EMMITSBURG,
Md. – In spite of heavy rains during the last week and
a half of June, changes made in the town’s wastewater
collection system are already paying off – no spills
in spite of the persistent deluge.
When
he saw that the area was to be hit with large amounts of
rainfall, Town Manager David Haller asked that work be speeded
up along a section of the wastewater collection system being
replaced through the Waybright property to the treatment
plant.
Even
though the treatment plant was subsequently hit with as
much as 1.9 million gallons in one day, the new line held
and the town got through its first major storms without
a sewage spill.
New
line held despite storms
Although
still compiling data from the more than a week of storms,
Haller said, that on Sunday, June 25 alone, the plant processed
1.9 million gallons of predominantly “wild water,”
well over the plant’s permitted 800-gallon-per-day
capacity.
During
the day, rainfall amounts ranged from 2.5 inches at the
treatment plant to 5 inches at the water treatment plant,
according to Haller.
Before
the storm front arrived on Friday, June 23, Haller had already
directed the construction crew working on the line and sewer
plant upgrade to cut the flow of sewage to a temporary by-pass
line and let it go through a new replacement line.
A by-pass
line had been installed so that workers could replace a
section of the old line that crosses the Waybright property
off Creamery Road, the source of sewage spills going back
decades.
Dealing
with potential ‘wastewater geysers’
The
main problem along the Waybright section of the line was
a missing valve which either never installed in a vault
in the 1980s when the system was constructed, or had been
subsequently removed.
Haller
had stated he felt that replacing this section of the line
would remedy 90 percent or more of the town’s sewage
spills.

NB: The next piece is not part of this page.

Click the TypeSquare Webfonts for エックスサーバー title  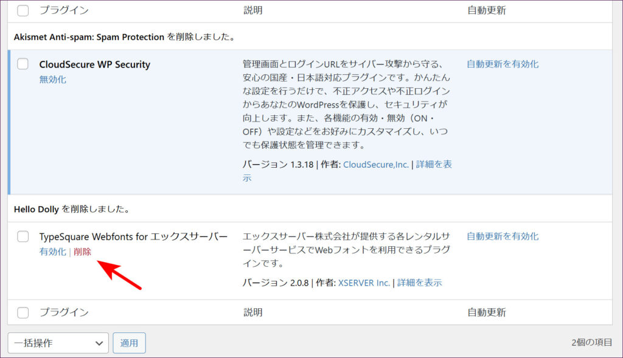tap(133, 236)
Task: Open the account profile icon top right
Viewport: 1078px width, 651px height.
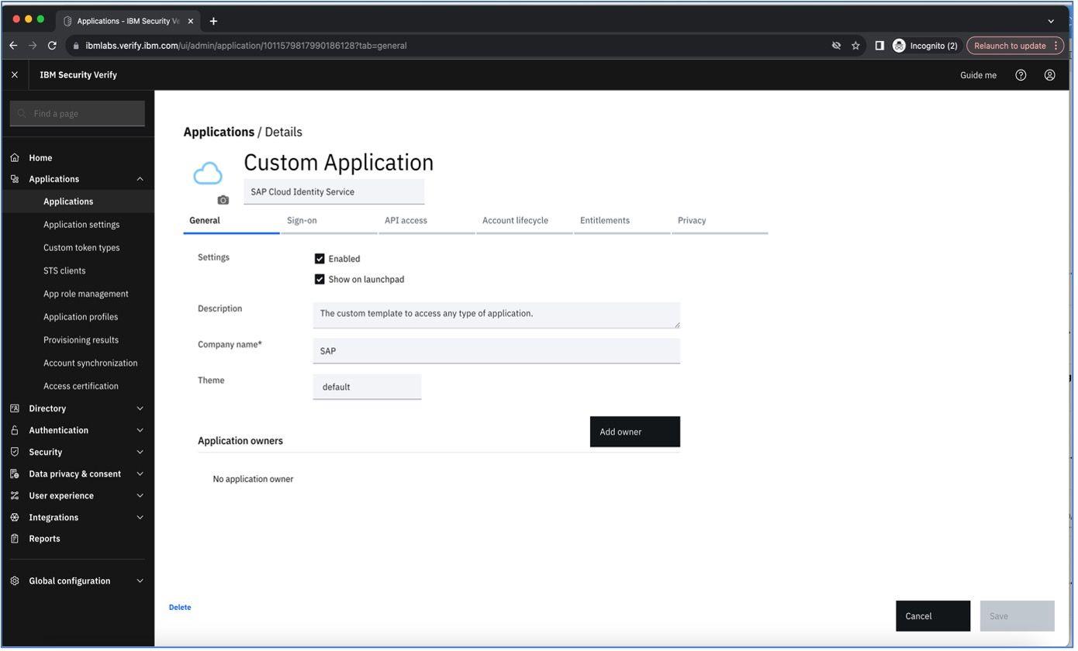Action: click(x=1049, y=74)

He chose to have an all-pressure line from the town
to the plant, eliminating the gravity-fed section, and the
need for a valve.
To
prevent wastewater geysers erupting at the treatment plant
because of the pressurized line, Haller had the wastewater
routed to the bottom of a partially filled tank. The water
already standing in the tank counteracts the force of the
pressurized wastewater coming into it and disperses the
energy.
Haller
said he expects the work on the system overhaul, including
treatment plant alterations, to be completed in 30-90 days,
depending on system testing.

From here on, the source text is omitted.